Stated task:
Reproduce, word for word, the stretch of the KVM patch message from "From: Paolo Bonzini" through "Message-ID: <20220303193842.370645-22-pbonzini@redhat.com> (raw)".

[PATCH v4 21/30] KVM: x86/mmu: Zap invalidated roots via asynchronous worker

From: Paolo Bonzini <pbonzini@redhat.com>
To: linux-kernel@vger.kernel.org, kvm@vger.kernel.org
Cc: Sean Christopherson <seanjc@google.com>,
	Vitaly Kuznetsov <vkuznets@redhat.com>,
	Wanpeng Li <wanpengli@tencent.com>,
	Jim Mattson <jmattson@google.com>, Joerg Roedel <joro@8bytes.org>,
	David Hildenbrand <david@redhat.com>,
	David Matlack <dmatlack@google.com>,
	Ben Gardon <bgardon@google.com>,
	Mingwei Zhang <mizhang@google.com>
Subject: [PATCH v4 21/30] KVM: x86/mmu: Zap invalidated roots via asynchronous worker
Date: Thu,  3 Mar 2022 14:38:33 -0500	[thread overview]
Message-ID: <20220303193842.370645-22-pbonzini@redhat.com> (raw)
In-Reply-To: <20220303193842.370645-1-pbonzini@redhat.com>

Use the system work queue also for roots invalidated by the TDP MMU's
"fast zap" mechanism implemented by kvm_tdp_mmu_invalidate_all_roots().

Word and item position data:
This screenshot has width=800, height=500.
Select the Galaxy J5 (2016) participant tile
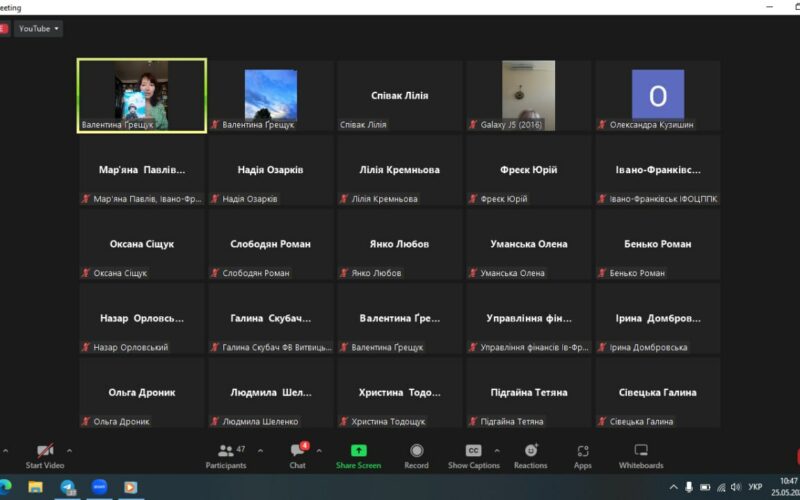point(528,95)
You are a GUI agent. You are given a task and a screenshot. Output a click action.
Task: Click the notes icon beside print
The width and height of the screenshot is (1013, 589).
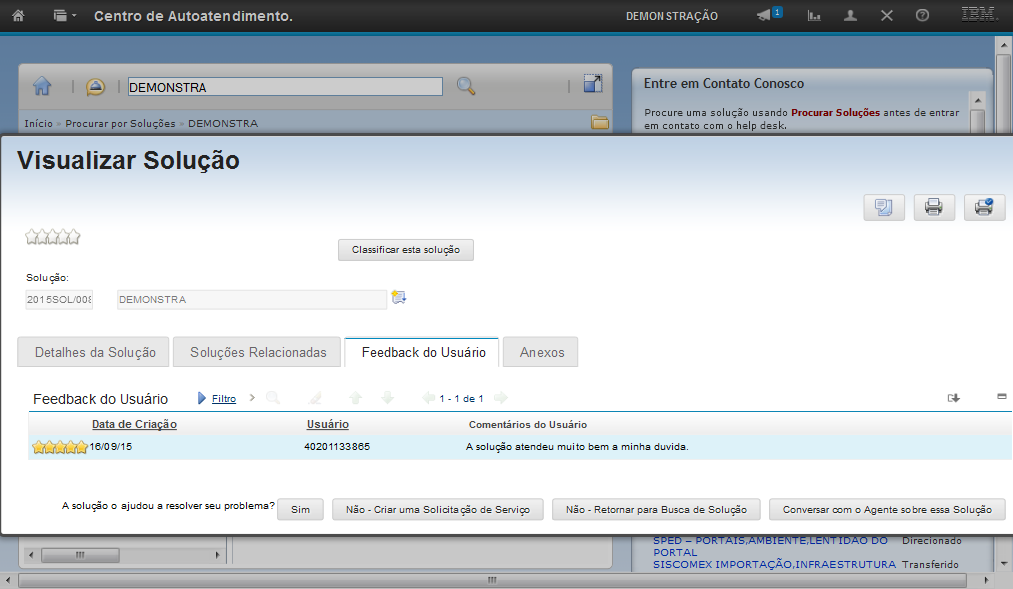(883, 207)
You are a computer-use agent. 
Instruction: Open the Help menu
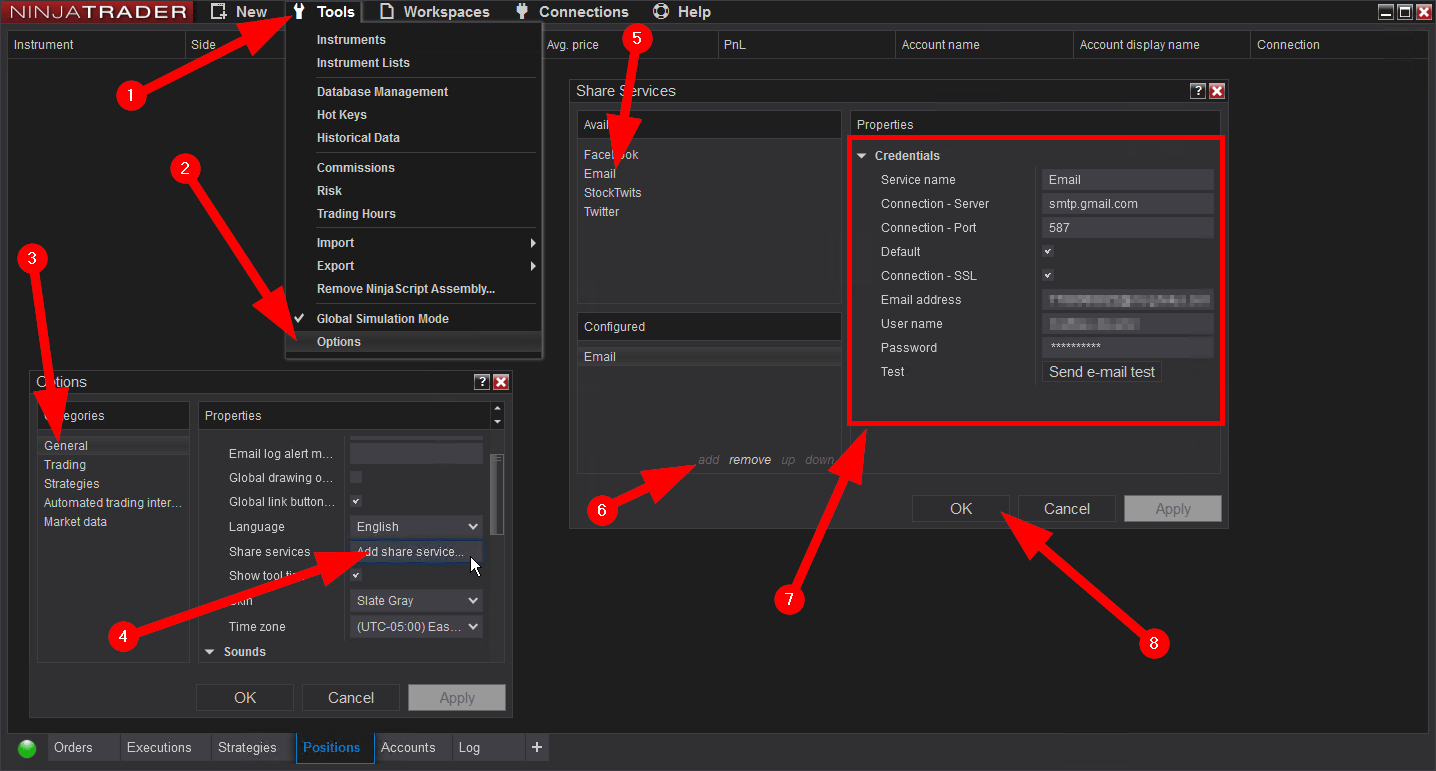pos(682,12)
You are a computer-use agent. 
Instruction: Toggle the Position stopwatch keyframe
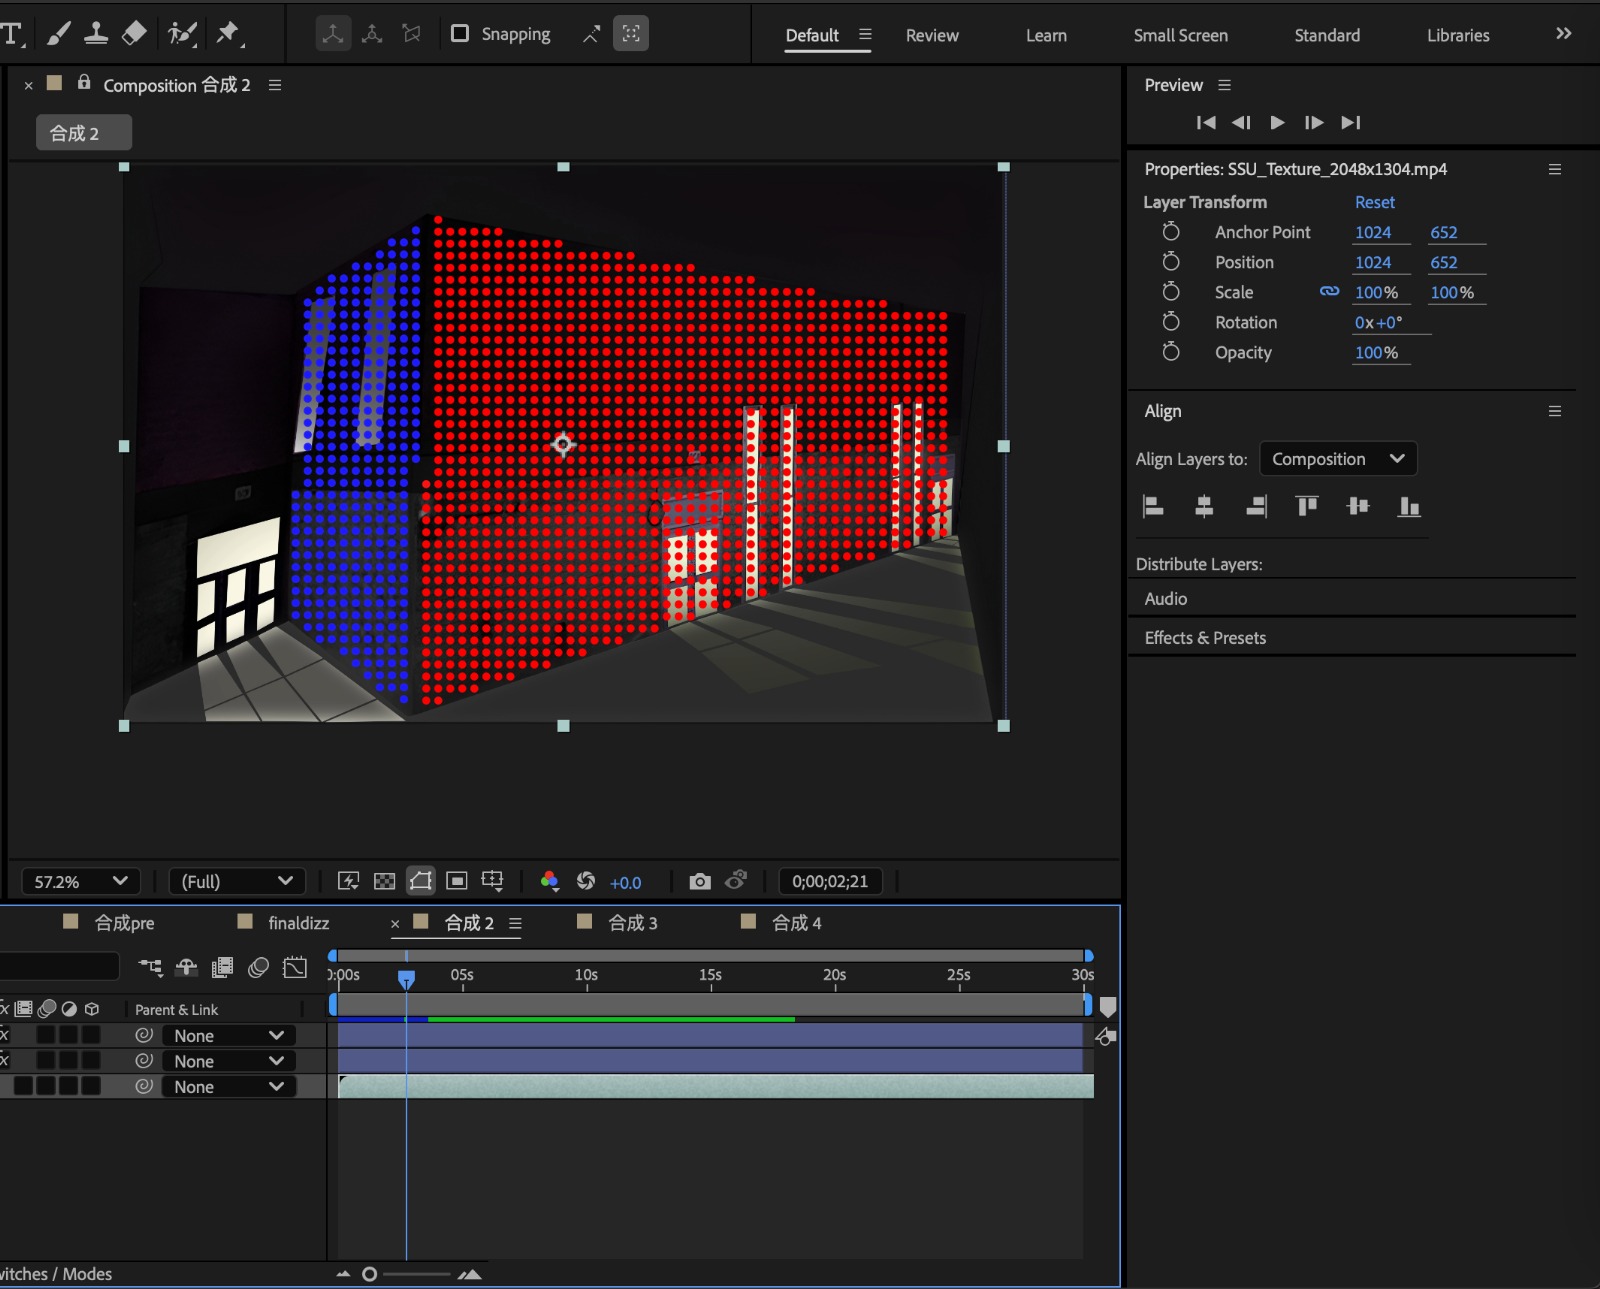(x=1171, y=262)
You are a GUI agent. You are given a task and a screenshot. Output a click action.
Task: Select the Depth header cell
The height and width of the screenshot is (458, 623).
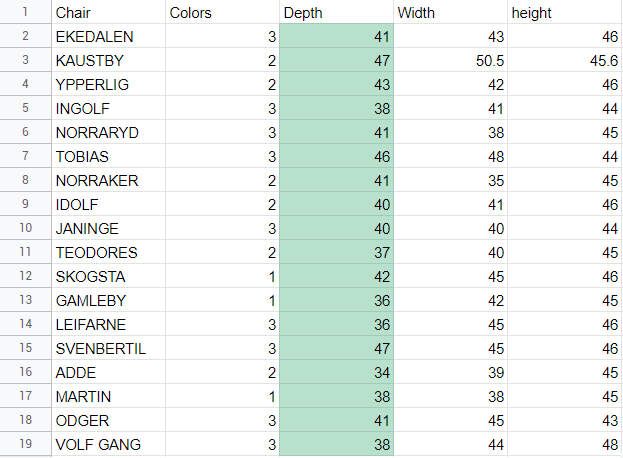(337, 12)
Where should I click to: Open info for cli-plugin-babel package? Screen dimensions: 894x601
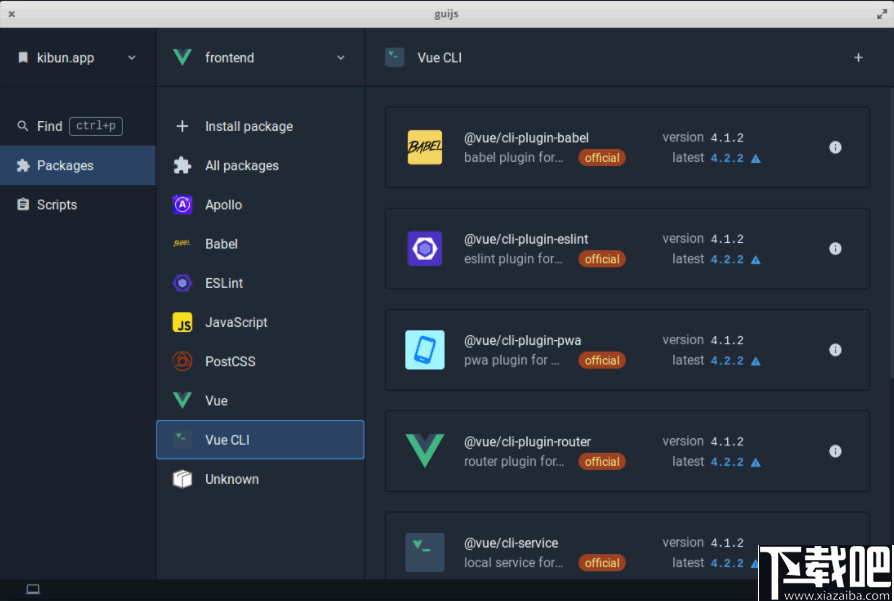[835, 147]
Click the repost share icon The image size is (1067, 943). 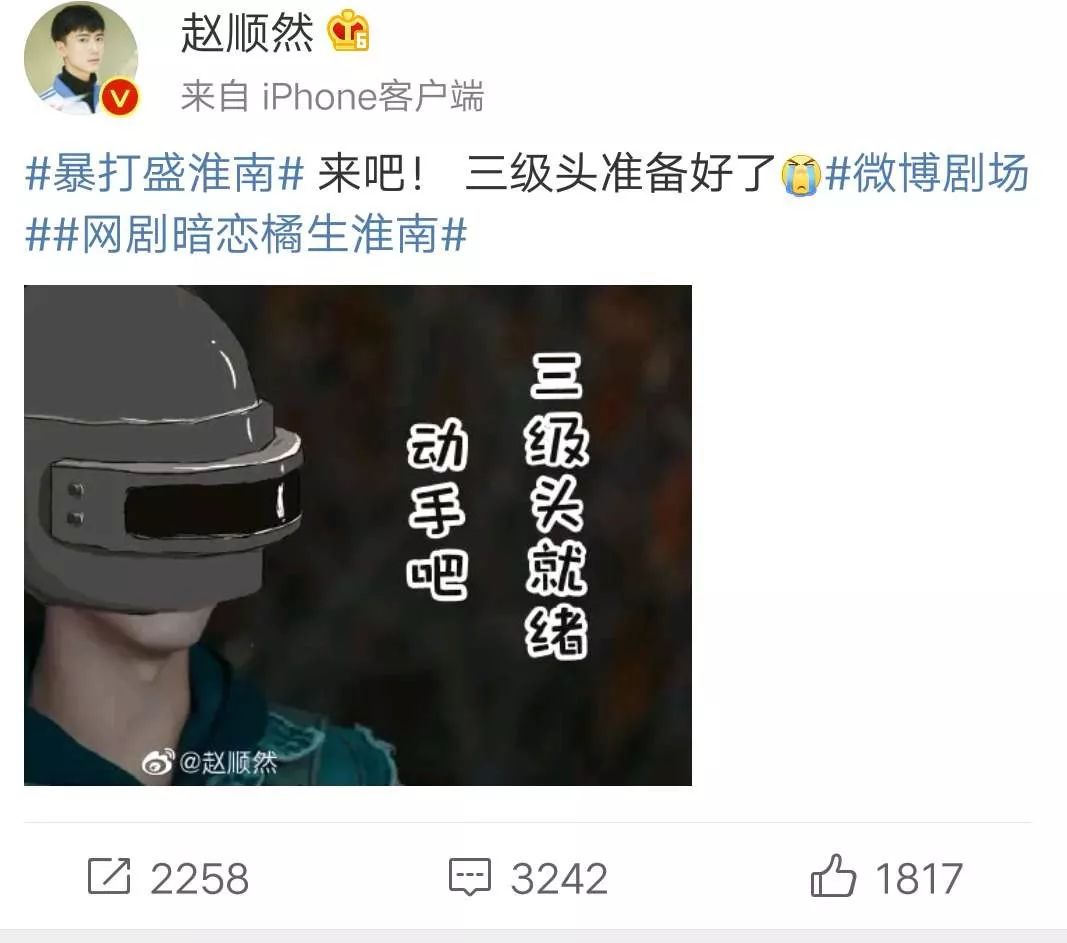pos(109,876)
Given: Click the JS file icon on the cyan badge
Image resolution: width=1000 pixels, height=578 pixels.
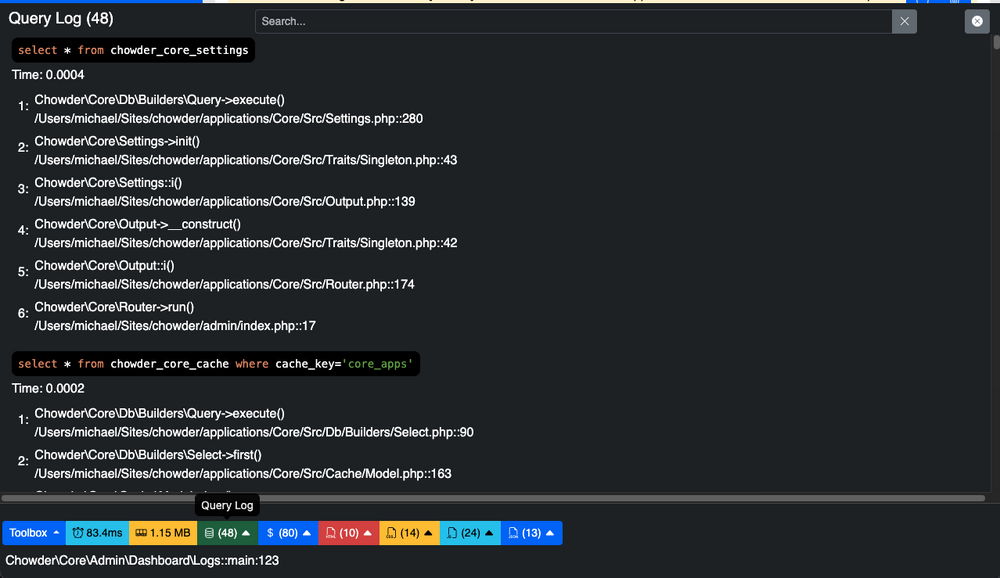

Solution for this task:
From: Paolo Bonzini <pbonzini@redhat.com>
To: linux-kernel@vger.kernel.org, kvm@vger.kernel.org
Cc: Sean Christopherson <seanjc@google.com>,
	Vitaly Kuznetsov <vkuznets@redhat.com>,
	Wanpeng Li <wanpengli@tencent.com>,
	Jim Mattson <jmattson@google.com>, Joerg Roedel <joro@8bytes.org>,
	David Hildenbrand <david@redhat.com>,
	David Matlack <dmatlack@google.com>,
	Ben Gardon <bgardon@google.com>,
	Mingwei Zhang <mizhang@google.com>
Subject: [PATCH v4 21/30] KVM: x86/mmu: Zap invalidated roots via asynchronous worker
Date: Thu,  3 Mar 2022 14:38:33 -0500	[thread overview]
Message-ID: <20220303193842.370645-22-pbonzini@redhat.com> (raw)